◆ WHAT YOU HAVE TO DO
Reproduce every line below verbatim, from the first through the last.

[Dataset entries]
— Start —

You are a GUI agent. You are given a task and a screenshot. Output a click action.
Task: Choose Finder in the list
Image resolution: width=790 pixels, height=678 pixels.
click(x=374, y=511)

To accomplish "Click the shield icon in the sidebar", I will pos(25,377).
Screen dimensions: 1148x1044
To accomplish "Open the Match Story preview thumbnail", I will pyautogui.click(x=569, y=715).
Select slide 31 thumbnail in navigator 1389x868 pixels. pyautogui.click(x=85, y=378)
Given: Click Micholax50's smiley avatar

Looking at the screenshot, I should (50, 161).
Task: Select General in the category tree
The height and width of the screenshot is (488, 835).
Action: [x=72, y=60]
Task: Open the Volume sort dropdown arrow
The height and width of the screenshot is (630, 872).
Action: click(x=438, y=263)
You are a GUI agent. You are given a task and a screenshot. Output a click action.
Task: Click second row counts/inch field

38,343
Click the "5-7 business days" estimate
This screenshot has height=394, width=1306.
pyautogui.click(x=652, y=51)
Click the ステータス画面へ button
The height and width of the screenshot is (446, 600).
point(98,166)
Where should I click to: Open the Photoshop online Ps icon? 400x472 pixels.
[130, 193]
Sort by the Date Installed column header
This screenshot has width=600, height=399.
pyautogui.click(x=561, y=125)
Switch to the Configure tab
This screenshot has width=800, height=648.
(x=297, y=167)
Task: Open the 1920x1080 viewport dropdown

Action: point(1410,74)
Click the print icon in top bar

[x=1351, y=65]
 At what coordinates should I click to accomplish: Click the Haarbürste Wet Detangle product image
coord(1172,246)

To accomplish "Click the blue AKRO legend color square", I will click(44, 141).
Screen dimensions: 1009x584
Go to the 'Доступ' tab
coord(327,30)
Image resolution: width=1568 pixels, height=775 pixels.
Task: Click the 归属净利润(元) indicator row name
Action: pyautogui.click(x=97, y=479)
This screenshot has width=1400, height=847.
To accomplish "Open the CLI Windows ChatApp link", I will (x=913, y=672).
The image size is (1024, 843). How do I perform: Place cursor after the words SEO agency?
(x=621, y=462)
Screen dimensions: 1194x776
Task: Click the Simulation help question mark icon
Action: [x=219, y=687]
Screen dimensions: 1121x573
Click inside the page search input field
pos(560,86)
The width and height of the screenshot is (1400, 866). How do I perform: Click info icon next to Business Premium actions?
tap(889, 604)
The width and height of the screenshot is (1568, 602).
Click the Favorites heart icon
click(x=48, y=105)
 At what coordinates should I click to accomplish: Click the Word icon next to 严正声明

— End —

◆ RESULT
You are a GUI agent. You are given a task and a screenshot. Output a click action.
Task: Choose Finder in the list
Image resolution: width=790 pixels, height=678 pixels.
click(x=374, y=511)

To accomplish "Click the shield icon in the sidebar", I will pos(25,377).
Screen dimensions: 1148x1044
To accomplish "Open the Match Story preview thumbnail", I will pyautogui.click(x=569, y=715).
Select slide 31 thumbnail in navigator 1389x868 pixels. pyautogui.click(x=85, y=378)
Given: Click Micholax50's smiley avatar

Looking at the screenshot, I should (50, 161).
Task: Select General in the category tree
The height and width of the screenshot is (488, 835).
Action: [x=72, y=60]
Task: Open the Volume sort dropdown arrow
The height and width of the screenshot is (630, 872).
Action: click(x=438, y=263)
You are a GUI agent. You are given a task and a screenshot. Output a click action.
Task: Click second row counts/inch field

38,343
Click the "5-7 business days" estimate
This screenshot has height=394, width=1306.
pyautogui.click(x=652, y=51)
Click the ステータス画面へ button
The height and width of the screenshot is (446, 600).
point(98,166)
Where should I click to: Open the Photoshop online Ps icon? 400x472 pixels.
[130, 193]
Sort by the Date Installed column header
This screenshot has width=600, height=399.
pyautogui.click(x=561, y=125)
Switch to the Configure tab
This screenshot has width=800, height=648.
(x=297, y=167)
Task: Open the 1920x1080 viewport dropdown

Action: point(1410,74)
Click the print icon in top bar

[x=1351, y=65]
 At what coordinates should I click to accomplish: Click the Haarbürste Wet Detangle product image
coord(1172,246)

To accomplish "Click the blue AKRO legend color square", I will click(44, 141).
Screen dimensions: 1009x584
Go to the 'Доступ' tab
coord(327,30)
Image resolution: width=1568 pixels, height=775 pixels.
Task: Click the 归属净利润(元) indicator row name
Action: pyautogui.click(x=97, y=479)
This screenshot has width=1400, height=847.
To accomplish "Open the CLI Windows ChatApp link", I will (x=913, y=672).
The image size is (1024, 843). How do I perform: Place cursor after the words SEO agency?
(x=621, y=462)
Screen dimensions: 1194x776
Task: Click the Simulation help question mark icon
Action: [x=219, y=687]
Screen dimensions: 1121x573
Click inside the page search input field
pos(560,86)
The width and height of the screenshot is (1400, 866). How do I perform: Click info icon next to Business Premium actions?
tap(889, 604)
The width and height of the screenshot is (1568, 602).
Click the Favorites heart icon
click(x=48, y=105)
 At what coordinates should I click to accomplish: Click the Word icon next to 严正声明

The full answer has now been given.